The researchers found that LiNi_xMn_yCo_zO₂ materials are a strong magnetically frustrated system, and the Li/Ni exchange can act as an effective way to relieve the frustration in LiNi_xMn_yCo_zO₂.This provides a unique viewpoint to study the Li/Ni ion exchange in layered Li(Ni_xMn_yCo_z)O₂ cathode materials.

Lithium-ion batteries are widely used because of their light weight, high specific energy and long service life, and the layered transition metal oxides LiNi_xMn_yCo_zO₂ are considered a very promising candidate for cathode materials in lithium-ion batteries. However, Li/Ni exchange usually happens in these materials, because of antisite defects in which a Li ion resides on a Ni site and vice versa. Generally, it is nontrivial to precisely probe the Li/Ni exchange by using common experimental approaches such as X-ray powder diffraction and scanning transmission electron microscopes.

By taking advantage of the high sensitivity of neutrons to the nuclei of lithium and transition metal atoms, scientists have made joint efforts to conduct neutron powder diffraction experiments, using the time-of-flight General Purpose Powder Diffractometer (GPPD) at CSNS, as well as the high resolution powder diffractometer BT1 at NIST in the United States. 

The results of a systematic study showed that the Li/Ni exchange ratios in series of LiNi_xMn_yCo_zO₂ materials have been precisely determined for the first time. This not only helps further clarify the relationship between defect structure and performance in such battery materials, but also has a direct application in developing cathode materials for lithium-ion batteries.

The research was led by Prof. Pan Feng and Prof. Xiao Yinguo from the School of Advanced Materials at Peking University Shenzhen Graduate School, Prof. Qingzhen Huang from the NIST Center for Neutron Research (NCNR), and the GPPD group headed by Dr. He Lunhua from the China Spallation Neutron Source (CSNS).

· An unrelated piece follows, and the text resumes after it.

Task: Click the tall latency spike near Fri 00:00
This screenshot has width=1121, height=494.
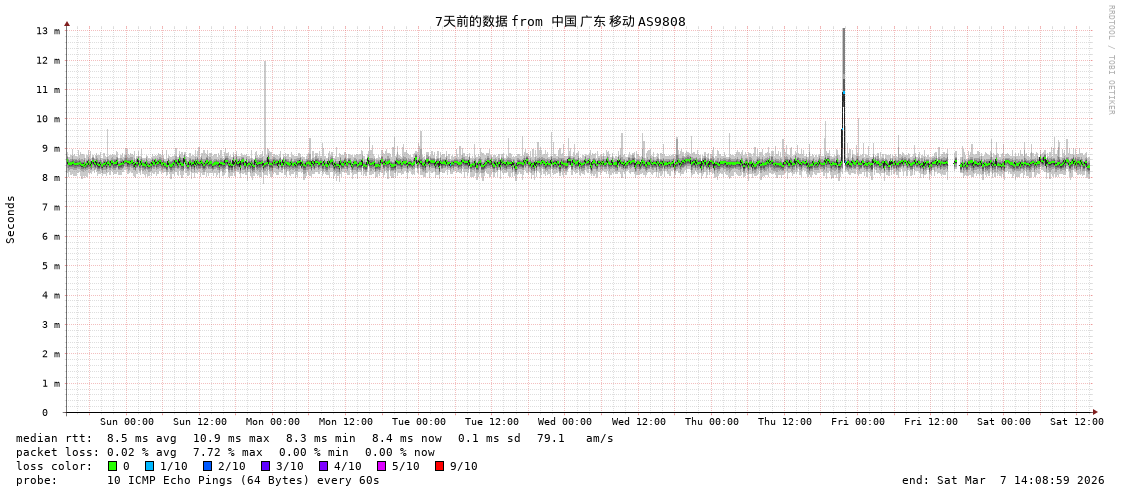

CSNS, located in Dongguan, Guangdong Province, is the first pulsed spallation neutron source in China. In March 2018, the CSNS passed its technology acceptance test, which means the project construction is complete. Part of the neutron diffraction experiments were conducted using one of the 3 initial instruments, the GPPD at CSNS, resulting in the first scientific research article of CSNS. This work was financially supported by the National Materials Genome Project, the National Natural Science Foundation of China, Shenzhen Science and Technology Research Grant, and the CAS Youth Innovation Promotion Association.